“At the heart of this issue is the fact that many workers will be blindsided this open enrollment season because we know they already struggle with understanding their insurance policies today, and in covering the high out-of-pocket costs from gaps in their current coverage,” said Michael Zuna, Aflac’s executive vice president and chief marketing officer.“Over the next few months, these challenges will be exacerbated as employees may be more confused by changes in their policies, and face greater gaps in their health insurance coverage leaving them at risk,” he said. “With little notice, education, and coverage options to help guide and support them during this season, employers themselves may be at risk of a highly dissatisfied workforce.”
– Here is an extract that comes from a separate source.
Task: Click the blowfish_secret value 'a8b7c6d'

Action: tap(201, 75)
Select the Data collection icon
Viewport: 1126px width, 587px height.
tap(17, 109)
Consensus is building on the question of increased premium costs as well. The National Journal is the latest outlet to look systematically at anticipated ACA rates across the country. It found that while many states are posting rates lower than those predicted in 2010, the post-subsidy costs will still be higher for many people than what they are currently paying:
On average, a worker paid between $862 and $1,065 per year for single coverage in 2013, according to Kaiser’s numbers. For the average family plan, defined as a family of four, insurance cost between $4,226 and $5,284. Fewer than half of all families and only a third of single workers would qualify for enough Obamacare tax subsidies to pay within or below those averages next year.
Fewer than half of Americans will pay less than they currently are. Obama could have eased the US into this reality had he sold the law from the beginning as a redistribution program. Instead, he has consistently given the impression that the ACA will make healthcare more affordable for everyone, even as both supporters and opponents agree that many people will pay more under the law. And premium hikes are not the only new cost Americans will bear: new menu regulations created by Obamacare, for example, will cost restaurants alone $757 million dollars.Supporters have noted that October 1st is a soft launch, and the real test will be January 1st, when coverage begins. The hope is that the October glitches will be sorted out by January. But the challenges confronting the ACA seem so deep and pervasive that there may be still be plenty of lingering uncertainty come January.